** TEXT SEGMENT **
Andrew Little uses own cancer battle to highlight Labour's health policy
Labour leader Andrew Little says his own cancer scare has coloured his views on health funding.
Little made the remarks on Sunday in a joint State of the Nation event with the Greens in Auckland's Mt Albert.
The event was designed to stress the two parties' ability and willingness to work together for a change of government.
Little was diagnosed with early-stage prostate cancer in 2009, at the age of 43, but has since received treatment and been given a clean bill of health.
He said the experience gave him "a stronger determination to strive for a system that is genuinely fair for everyone".
That included a push for the latest medicines for those with treatable cancer, such as Leisa Renwick's fight against advanced melanoma that eventually saw Pharmac fund the advanced drug Keytruda.
"What a powerful win that was last year," Little said.
If voted into power, Labour would reverse the $1.7 billion in health cuts made by National, he said.
"You know, Labour built the public health system in this country. We fixed it after National tried to tear it down in the 1990s. And we'll fix it again."
He also peppered his speech, which Labour billed in advance as not containing major policy announcements, with other personal touches - including an account of his rail trail cycle trip with his 16-year-old son Cam.

** DIRECTIONS **
1 - In the article, how old was Andrew Little when he was diagnosed with prostate cancer?
2 - Copy the article word for word between "That included a" and "16-year-old son Cam.", inclusive.
3 - Shorten the paragraph of the article that begins "Little was diagnosed with early-stage prostate cancer," keeping its main facts.
Rely only on the article for what comes next.

** RECORDS SUPPLIED **
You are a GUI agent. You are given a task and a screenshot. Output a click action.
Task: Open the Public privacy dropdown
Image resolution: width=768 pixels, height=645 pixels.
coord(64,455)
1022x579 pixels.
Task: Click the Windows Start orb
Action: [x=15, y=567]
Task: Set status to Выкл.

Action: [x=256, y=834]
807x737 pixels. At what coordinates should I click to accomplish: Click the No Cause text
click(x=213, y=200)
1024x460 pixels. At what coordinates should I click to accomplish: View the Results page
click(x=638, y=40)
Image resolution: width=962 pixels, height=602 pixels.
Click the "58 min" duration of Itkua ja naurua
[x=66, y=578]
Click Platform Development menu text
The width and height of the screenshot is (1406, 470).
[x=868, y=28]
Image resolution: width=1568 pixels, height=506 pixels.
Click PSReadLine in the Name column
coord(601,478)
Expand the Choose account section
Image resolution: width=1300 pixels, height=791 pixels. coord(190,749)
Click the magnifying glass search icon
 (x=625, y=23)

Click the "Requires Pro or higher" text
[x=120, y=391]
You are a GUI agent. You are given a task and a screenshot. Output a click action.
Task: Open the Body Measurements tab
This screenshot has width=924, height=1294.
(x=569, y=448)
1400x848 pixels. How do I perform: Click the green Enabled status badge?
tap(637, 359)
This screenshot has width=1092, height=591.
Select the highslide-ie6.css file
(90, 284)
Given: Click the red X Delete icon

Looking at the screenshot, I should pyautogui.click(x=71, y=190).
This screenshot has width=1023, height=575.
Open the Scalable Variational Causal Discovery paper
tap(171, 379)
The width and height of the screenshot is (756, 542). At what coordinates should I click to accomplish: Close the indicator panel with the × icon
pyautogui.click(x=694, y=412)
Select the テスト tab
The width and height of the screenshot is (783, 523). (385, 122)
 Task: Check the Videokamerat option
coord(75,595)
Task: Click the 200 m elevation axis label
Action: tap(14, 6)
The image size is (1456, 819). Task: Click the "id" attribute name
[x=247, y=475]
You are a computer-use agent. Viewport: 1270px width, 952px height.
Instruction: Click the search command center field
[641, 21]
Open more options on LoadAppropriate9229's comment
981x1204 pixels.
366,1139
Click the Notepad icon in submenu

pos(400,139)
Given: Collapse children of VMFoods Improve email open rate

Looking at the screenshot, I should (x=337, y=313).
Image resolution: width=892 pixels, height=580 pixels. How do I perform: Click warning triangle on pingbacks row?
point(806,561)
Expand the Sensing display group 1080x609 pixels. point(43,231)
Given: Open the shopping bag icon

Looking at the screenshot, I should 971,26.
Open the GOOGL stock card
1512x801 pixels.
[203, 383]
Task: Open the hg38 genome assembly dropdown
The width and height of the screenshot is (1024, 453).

** SOLUTIONS TO THE PROBLEMS **
1 - He was 43.

2 -
That included a push for the latest medicines for those with treatable cancer, such as Leisa Renwick's fight against advanced melanoma that eventually saw Pharmac fund the advanced drug Keytruda.
"What a powerful win that was last year," Little said.
If voted into power, Labour would reverse the $1.7 billion in health cuts made by National, he said.
"You know, Labour built the public health system in this country. We fixed it after National tried to tear it down in the 1990s. And we'll fix it again."
He also peppered his speech, which Labour billed in advance as not containing major policy announcements, with other personal touches - including an account of his rail trail cycle trip with his 16-year-old son Cam.

3 - In 2009, at 43, Little was diagnosed with early-stage prostate cancer; after treatment, he was given a clean bill of health.